The Power of the Pause


“You’ve been given TWO ears and One mouth for a reason.” “Give yourself a time-out.” “All things in moderation.” “Hey, let’s take a break.” “Take Five.” “Wait a minute.” “Take a chillaxative.” OK, I made that last one up. But you get the point. These sayings and others have been distributed to generation after generation in the hopes that we might pause our lives long enough to gain perspective and perhaps even wisdom before moving forward in life decisions.
Today’s society seems to be so emotionally charged that people “react” prematurely and immaturely in their decision making much more than acting wisely. I would argue that the opposite of acting wisely is being a fool. Many generations ago, being called a fool was one of the greatest insults you could label a person. You might say that the word “fool” was the original four-letter “F” curse word. There was nothing positive about being labeled a fool. Fools are often a willing victim of deception. If a person has been successfully deceived by another, then that person is considered a fool. Deception is nothing but lying. Psychology Today defined it this way. Deception refers to the act—big or small, cruel or kind—of causing someone to believe something that is untrue. Unfortunately, this has become a huge cornerstone of our society today. Students lie on papers to advance their grade. Children lie to parents to get what they want. Business thrives on it for profit. And let’s not even go into politics. Or should we?
Deception has grown out of control in today’s world. Perhaps it has always been from the start. Yet, from my perspective, the toll it has taken in our world today is one we just cannot seem to rebound from. Another old saying is, “You have to tell another lie to cover up your previous lie.” And they just keep building upon one another until you are caught, lose your job, end a relationship, or just move on without really experiencing the depth of honest relational growth. We live in a world permeated with deception/lies. It’s no wonder that we often blindly accept the “word” of another as truth and allow them to guide our lives. Today, so many people choose to quickly “buy the lie” and not exercise patience before rushing to judgment and/or emotionally charged decisions that more often than not are ill-informed and extremely biased in nature. This type of communication is not only damaging but also benefits nobody.

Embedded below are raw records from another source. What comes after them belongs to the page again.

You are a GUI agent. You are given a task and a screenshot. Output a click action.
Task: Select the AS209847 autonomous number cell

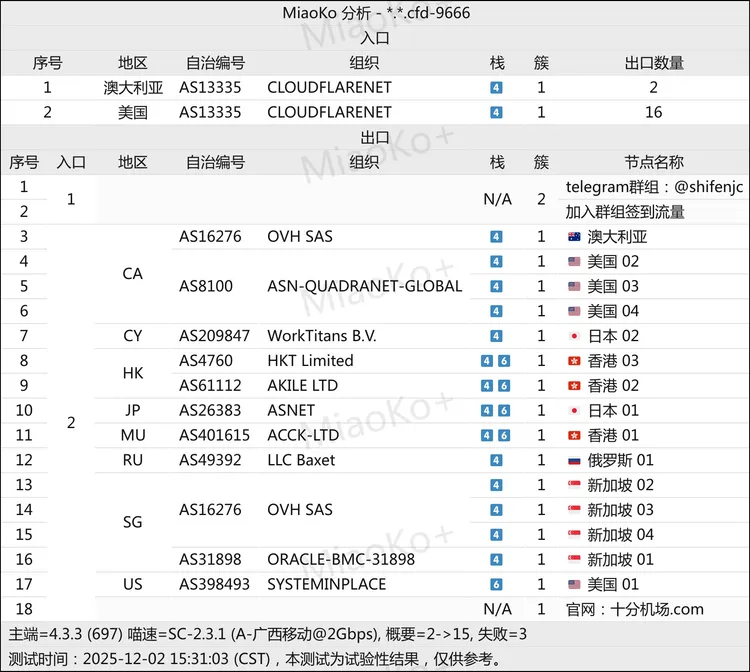215,336
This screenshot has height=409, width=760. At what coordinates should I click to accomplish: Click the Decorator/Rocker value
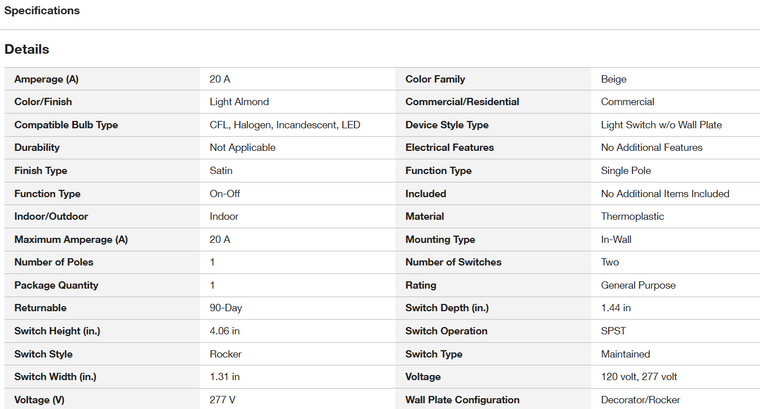click(x=640, y=400)
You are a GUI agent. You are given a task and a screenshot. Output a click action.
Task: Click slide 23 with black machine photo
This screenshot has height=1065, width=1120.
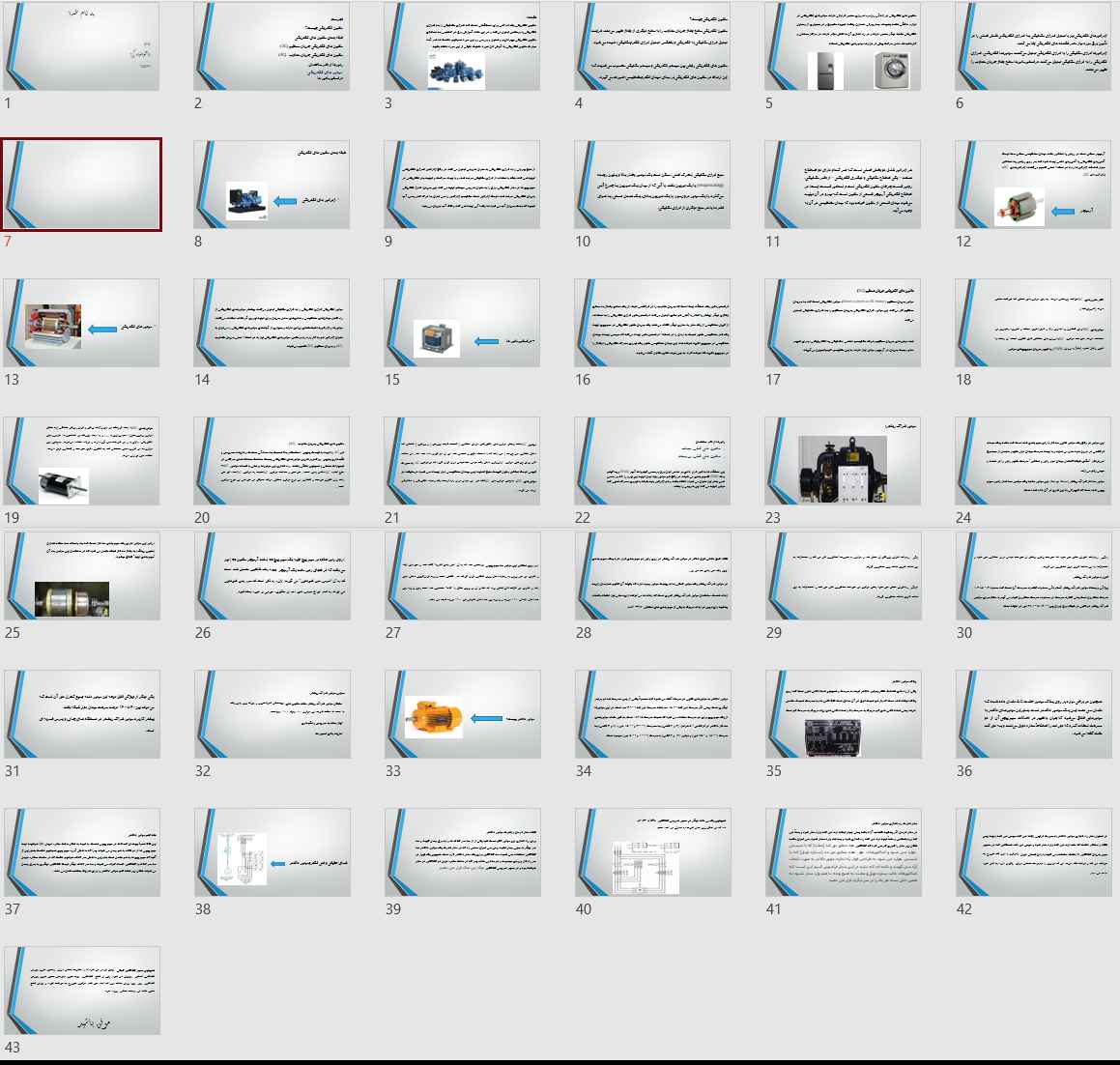point(843,461)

I would like to introduce a new phrase, “There is Wisdom in Waiting.” Unfortunately, we live in a world that wants everything done, and they want it done yesterday. Yet I would challenge you to discover the Power of the PAUSE. I believe that instead of rushing to quick judgment of what often is deceptive communication from another, that you pause before opening your mouth, mind, and heart, and ultimately reacting emotionally with very little intellect behind your actions. The best way to begin defeating deception and discovering wisdom is to PAUSE before making inward and outward decisions, both verbal and non-verbal. My suggestion would be to take proportionate pause response time before moving forward with all decisions. In fact, I would recommend that the larger the decision, the longer the Pause that is needed before moving ahead. Now that is wisdom. There is great personal power when we take the time to breathe, relax, wait, and then respectfully respond to others before we rush to judgment and rob ourselves of the respect and maturity that comes with just a Pause.